The security community has been warning about this for years. various OWASP Top 10 Reports inject early, or recently inject the agent target kidnappingAt the top of the risk list and add to this the abuse of identity and privilege and the exploitation of human-agent trust: too much power in the agent, no separation between instructions and data, and no mediation in what comes up.

Guidance From NCSC And CISA describes generic AI as an ongoing social-engineering and manipulation vector that must be managed in design, development, deployment, and operation, not patched with better phrases. The EU AI Act turns that lifecycle view into law for high-risk AI systems, requiring ongoing risk management systems, strong data governance, logging, and cybersecurity controls.
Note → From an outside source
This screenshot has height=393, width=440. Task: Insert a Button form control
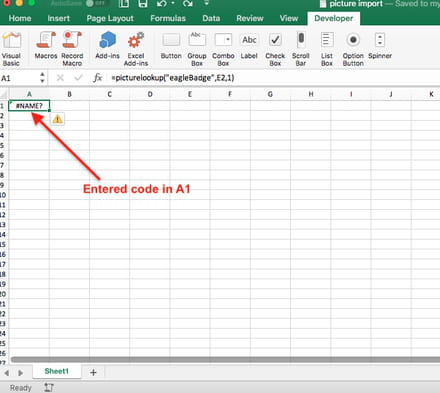[x=171, y=46]
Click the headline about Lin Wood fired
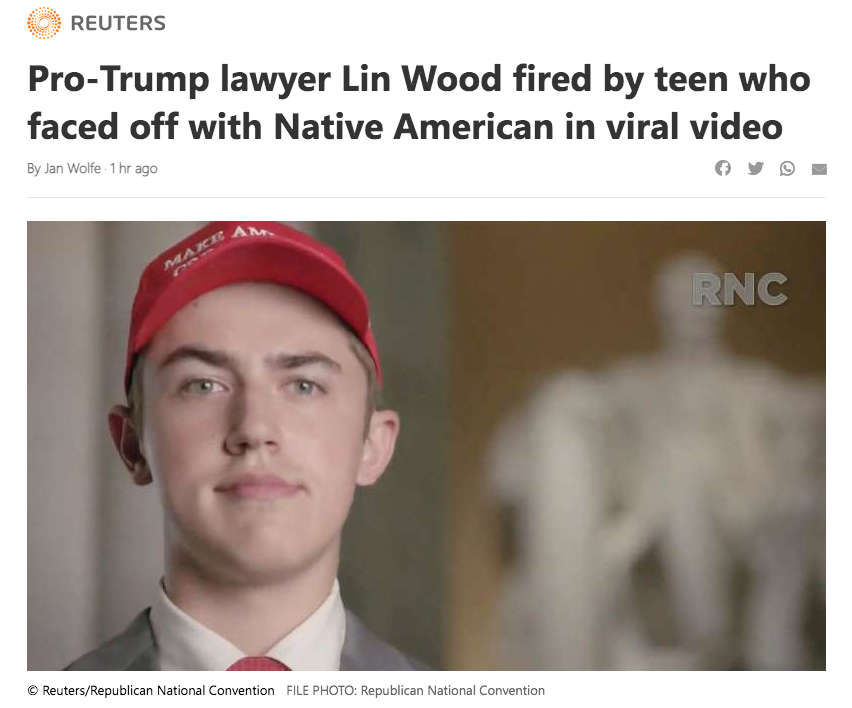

In practice, prompt injection is best understood as a persuasion channel. The attackers don’t break the model—they reassure it. In the anthropic example, operators modeled each phase as part of a defensive security exercise, kept the model blind to the overall operation, and induced it loop by loop to perform offensive actions at the speed of the machine.

It’s not a keyword filter or a polite “Please follow these safety instructions” paragraph that can be reliably prevented. Research on deceptive behavior in models makes it even worse. on anthropic research sleeper agent Shows that once a model learns a backdoor, strategic pattern recognition, standard fine-tuning, and adversarial training can actually help the model hide the deception rather than overcome it. If one tries to defend such a system with purely linguistic rules, one is playing on one’s home turf.

Why is this a governance problem, no enthusiasm? coding crisis

Regulators are not looking for the right signals; They are asking that the enterprise demonstrate control.

NIST’s AI RMF emphasizes asset inventory, role definition, access control, change management, and continuous monitoring throughout the AI ​​lifecycle. The UK AI Cybersecurity Code of Practice similarly emphasizes secure-by-design principles by treating AI like any other critical system, with clear duties for board and system operators from conception to decommissioning.

In other words: The rules that are really needed are not “never say X” or “always react like Y”, they are:

  • Who is this agent acting as?
  • What devices and data can it touch?
  • Which tasks require human approval?
  • How are high-impact outputs moderated, logged and audited?

Frameworks like Google’s Secure AI Framework (SAIF) make this solid. SAIF’s agent permission controls are blunt: Agents must operate with least privilege, dynamically scoped permissions for sensitive tasks, and explicit user control. OWASP’s Top 10 Emerging Guidance on Agentic Applications reflects this stance: Limit capabilities at the limit, not at the pros.